Si nos pasa de mayores ¿Cómo no va a ser importante para los niños?

Los niños que tienen alguna discapacidad muchas veces lo tienen mucho más difícil. Por eso aquí queremos ofrecer una serie de consejos para que entre todos podamos hacer que cualquier niño o niña se sienta un miembro importante de su clase o de su grupo de amigos.

¿No pensáis que todos los niños y niñas deberían tener este derecho?

Muchas veces muchas personas no se comportan de forma más inclusiva simplemente porque no saben cómo hacerlo, por eso queremos dejaros aquí unas ideas, para que todos podamos aprender algunas técnicas que hagan mucho más fácil la vida a los niños.

Esperamos que te sean útiles.

1. Conocer las necesidades y características de cada niño.

Es importante que nos esforcemos en conocer a cada niño o niña. Cada persona es única, y muchas veces se tiende a incluir a los alumnos en «generalidades». No todos los niños/as se comportan igual, como tampoco todos los niños con autismo o todos los niños con síndrome de down son iguales. Cada niño y niña tienen sus propias limitaciones y habilidades.

2. Hacer aulas físicamente accesibles.

No solo los colegios tienen que estar adecuados a todos los menores, sino también las aulas.
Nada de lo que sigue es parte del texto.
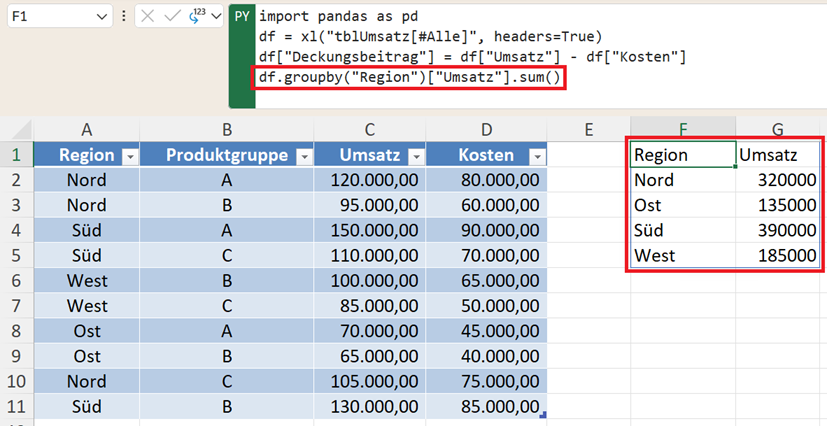Click the select-all corner of the sheet
The image size is (827, 426).
click(15, 127)
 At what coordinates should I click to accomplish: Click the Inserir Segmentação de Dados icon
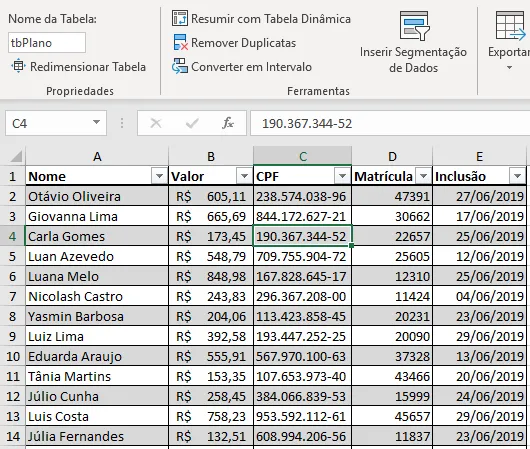[x=414, y=26]
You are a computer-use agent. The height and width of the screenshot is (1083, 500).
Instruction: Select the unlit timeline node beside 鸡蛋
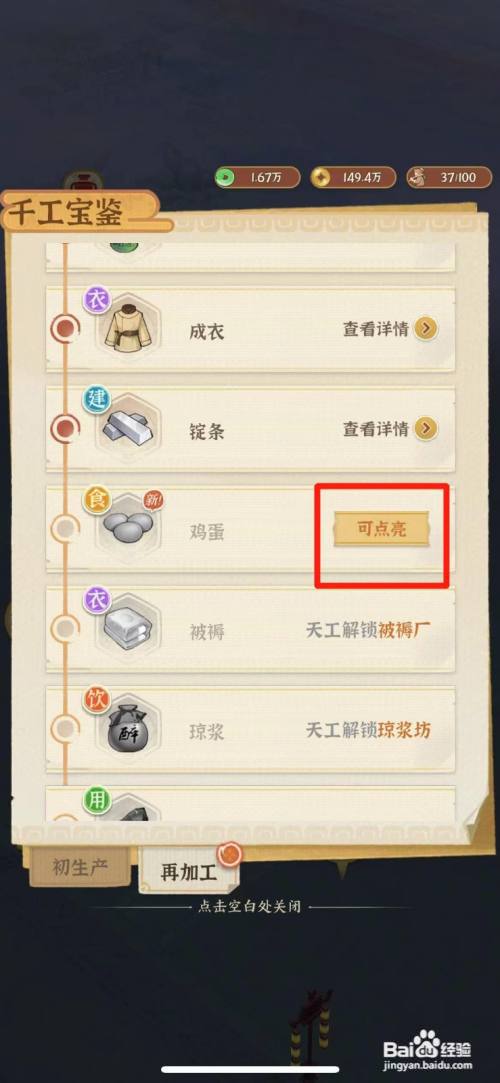(x=66, y=528)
Las mesas tienen que tener el suficiente espacio para que un niñ@ pueda moverse con libertad en silla de ruedas, por ejemplo.

3. Combatir el lenguaje discriminatorio de inmediato.
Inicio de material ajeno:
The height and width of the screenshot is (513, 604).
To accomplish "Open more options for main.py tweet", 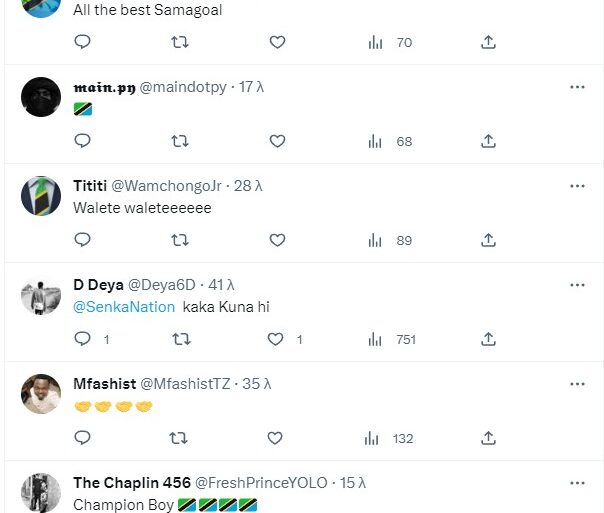I will [577, 87].
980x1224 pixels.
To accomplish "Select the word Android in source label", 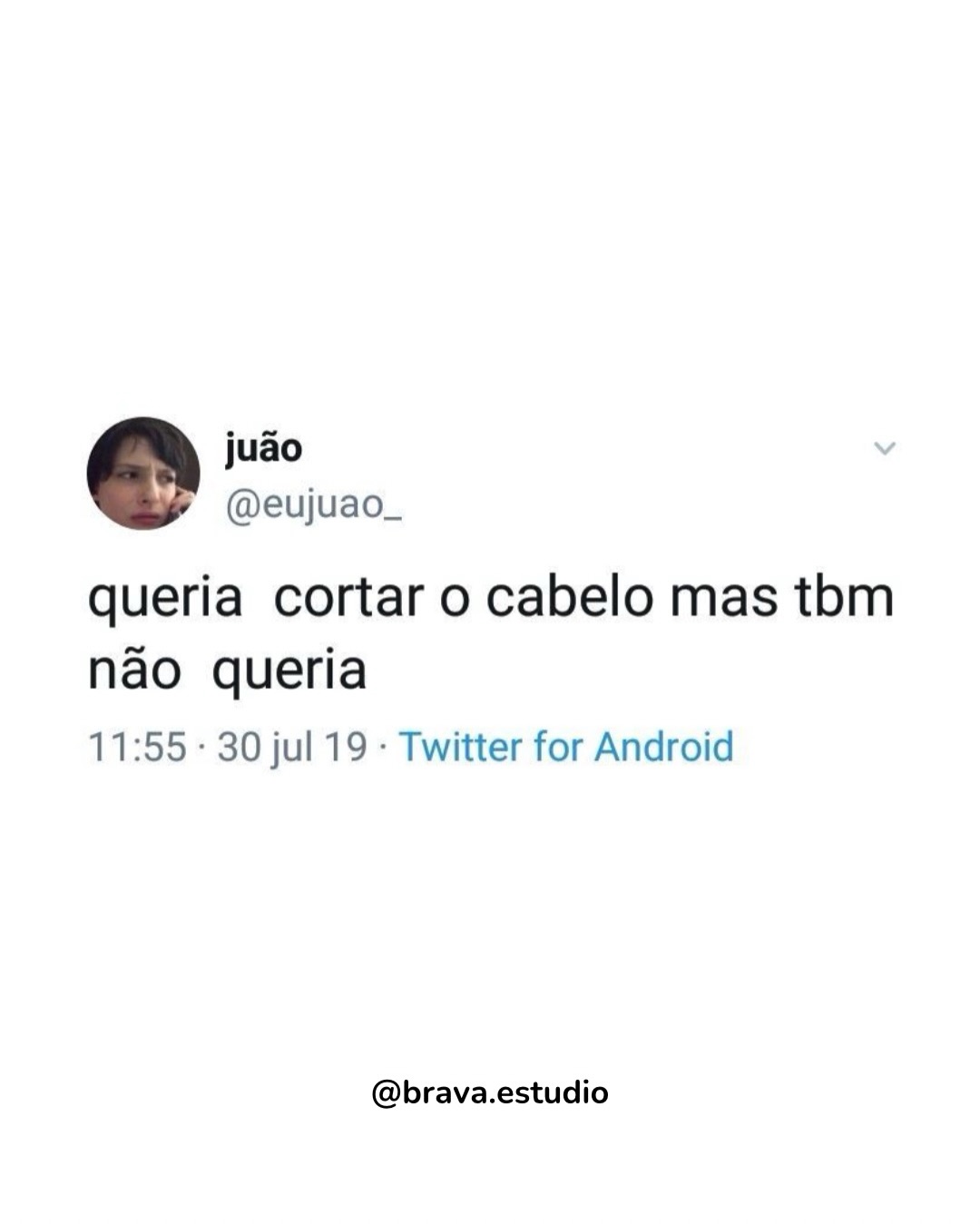I will pos(663,747).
No se puede permitir comentarios discriminatorios de ningún tipo: por género, orientación sexual, raza, religión ni discapacidad. Tampoco por aspectos físicos.

4. Los deportes de equipo son una buena herramienta para practicar la inclusión.
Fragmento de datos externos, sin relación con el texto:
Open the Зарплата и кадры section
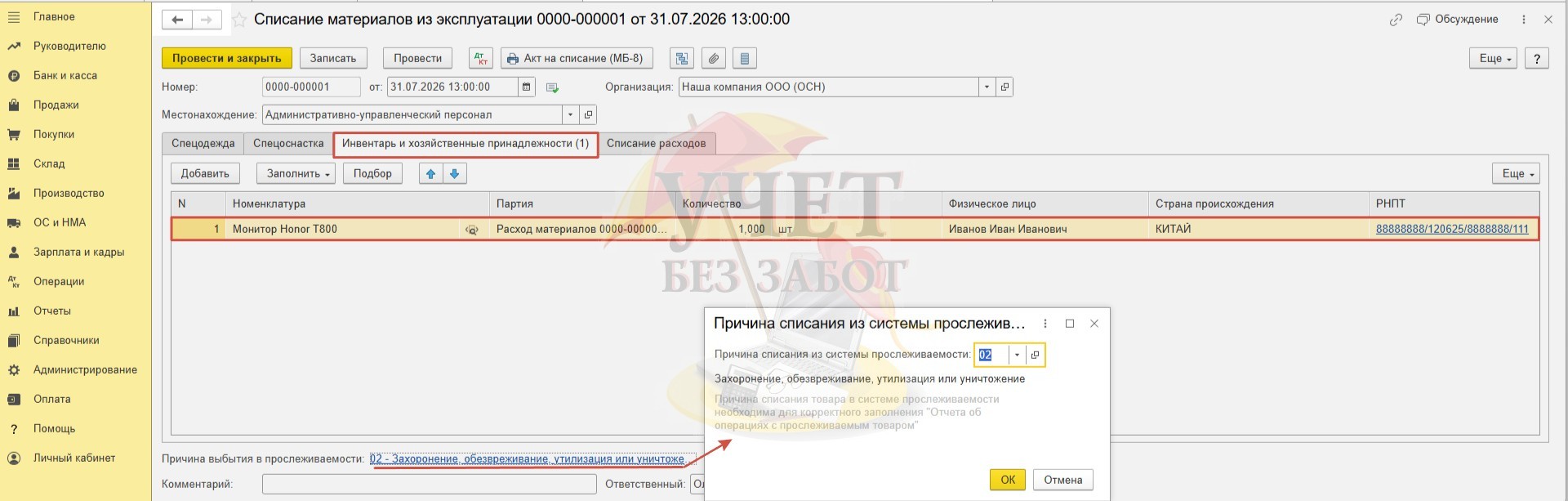Viewport: 1568px width, 501px height. point(78,252)
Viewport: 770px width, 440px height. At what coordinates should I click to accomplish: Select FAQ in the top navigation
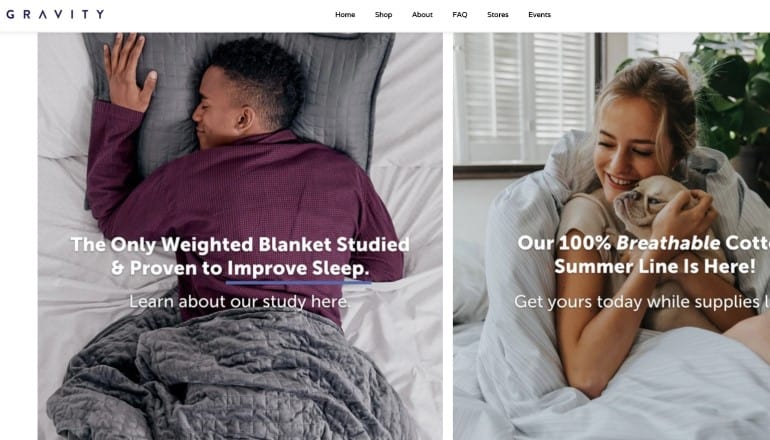pyautogui.click(x=460, y=15)
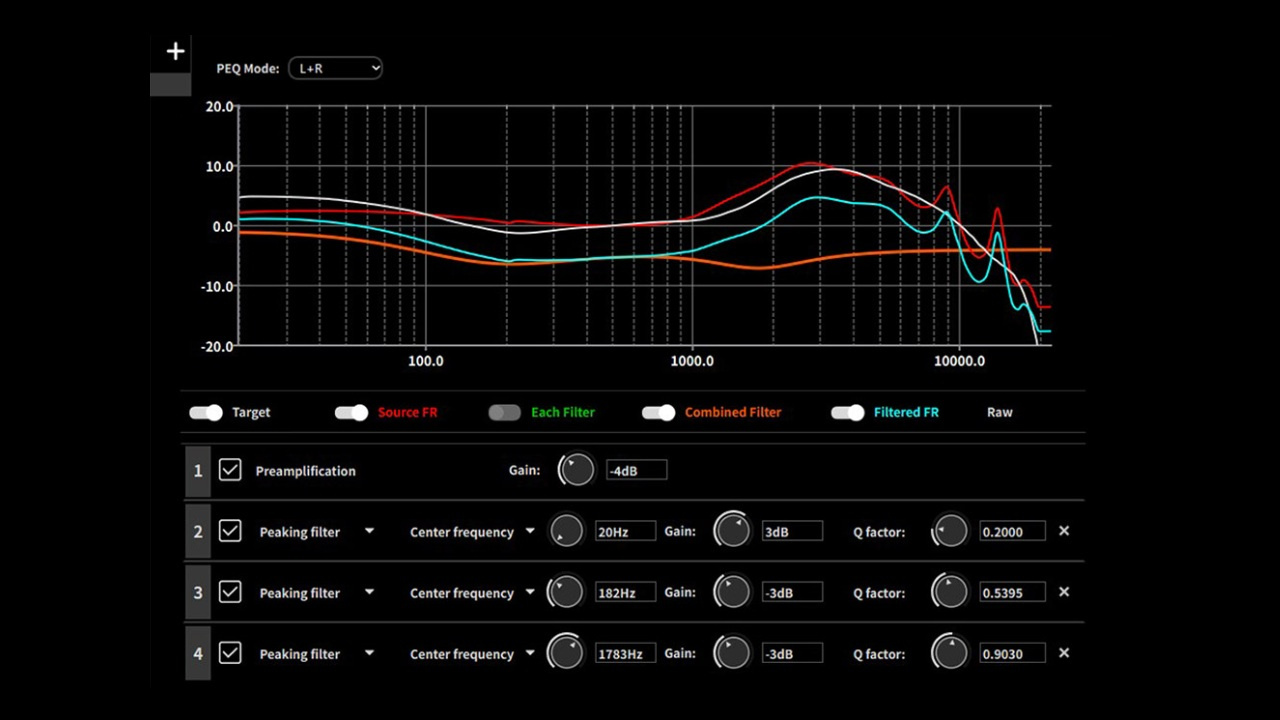Turn off the Filtered FR toggle
The height and width of the screenshot is (720, 1280).
(847, 413)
Todos los niños son importantes y participan en el juego. Cada uno saca de sí mismo lo mejor según sus características. Un buen ejemplo es el San Isidro Rugby.

5. Asignar asientos

Cuando los niños eligen dónde sentarse tienen a sentarse siempre en el mismo sitio y junto a sus amigos. Rotar los asientos puede ayudar a que todos los niños y niñas de la clase se conozcan mejor.

6. Fomentar el debate

Habrá niñ@s a los que les cueste participar más, pero poco a poco se irán animando. Aquí son fundamentales los tiempos, que tengan tiempo de reflexionar y dar su punto de vista y respetar lo que opinen otros aunque quieran rebatirlo. El respeto por las opiniones de los demás es un punto a favor de la inclusión.